Dataset rows
%%

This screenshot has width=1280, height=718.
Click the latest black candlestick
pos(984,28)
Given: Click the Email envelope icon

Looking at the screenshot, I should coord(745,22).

%%

Can you reproduce every one of the records above verbatim, line for line?

## REPLY TO THE TASK
This screenshot has width=1280, height=718.
Click the latest black candlestick
pos(984,28)
Given: Click the Email envelope icon

Looking at the screenshot, I should coord(745,22).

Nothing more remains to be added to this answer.